Caching Strategies

Why Caching Matters

The Problem: Database queries and API calls are slow and expensive. If 1,000 users request the same product page, fetching it from the database 1,000 times is wasteful.

The Solution: Store frequently accessed data in fast, in-memory storage (cache). Serve subsequent requests from the cache instead of the slow data source.

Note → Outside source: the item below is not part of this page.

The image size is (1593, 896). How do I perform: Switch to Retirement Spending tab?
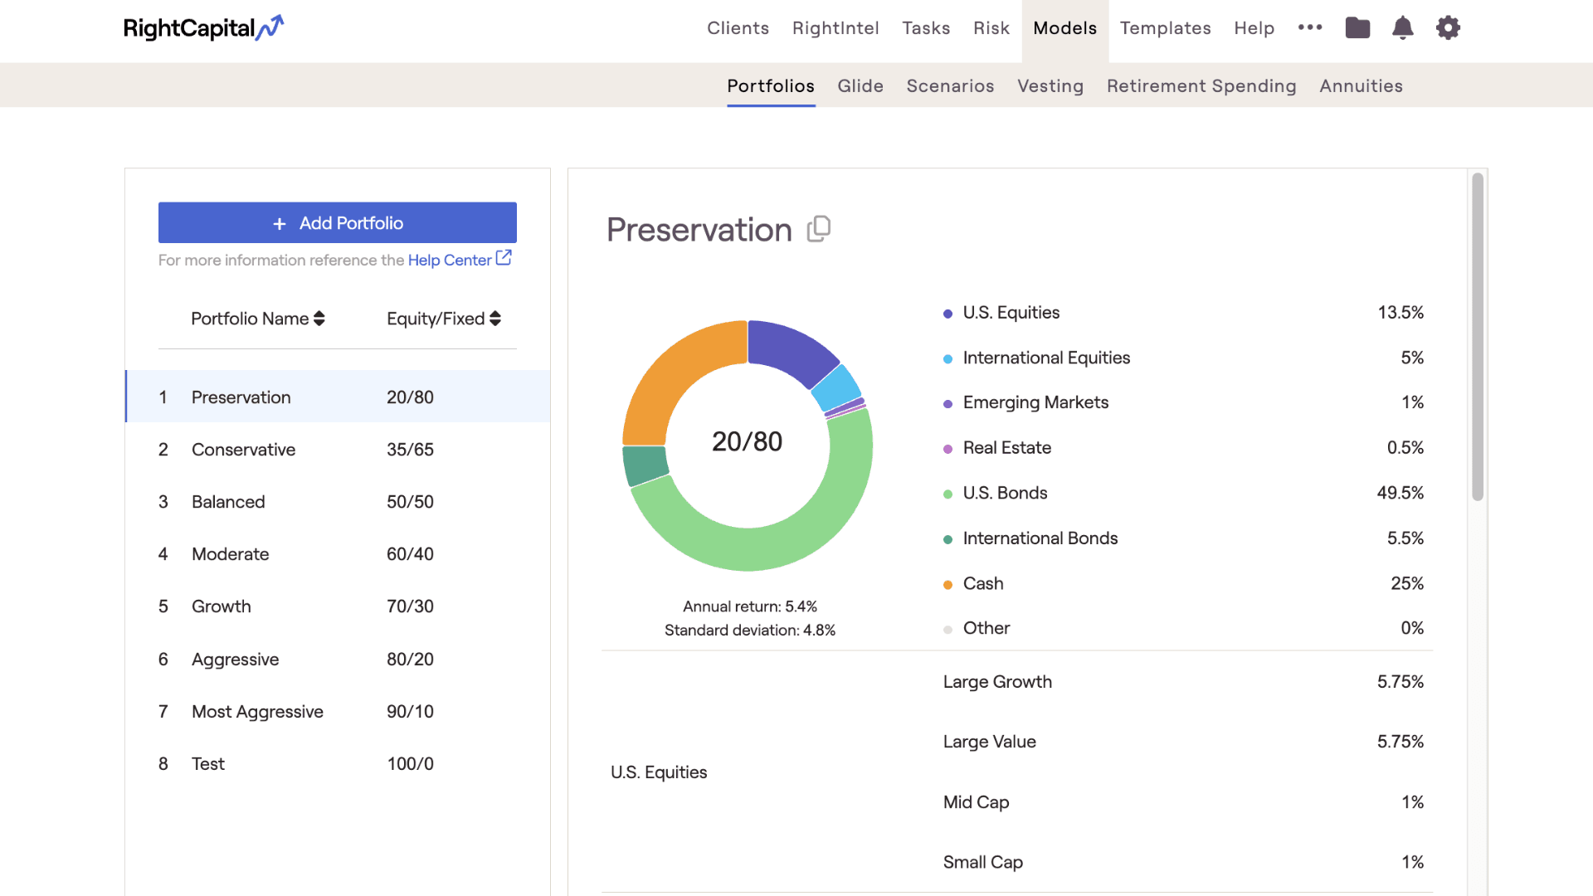pos(1201,85)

Real Impact: Facebook uses Memcached to handle billions of requests. A cache hit takes ~1ms vs ~50ms for a database query -- a 50x improvement.

Real-World Analogy

Think of caching like a chef's prep station:

Database = The walk-in refrigerator in the back (lots of storage, slow to access)
Cache = The prep counter right in front of the chef (limited space, instant access)
Cache hit = Ingredient is already on the prep counter -- grab it immediately
Cache miss = Need to walk to the fridge, get it, bring it to the counter
Eviction = Counter is full -- remove something to make space for new ingredients

Cache Hierarchy

The Cache Hierarchy (Fastest to Slowest)

There are several patterns for how your application interacts with the cache. The right choice depends on your read/write ratio and consistency requirements.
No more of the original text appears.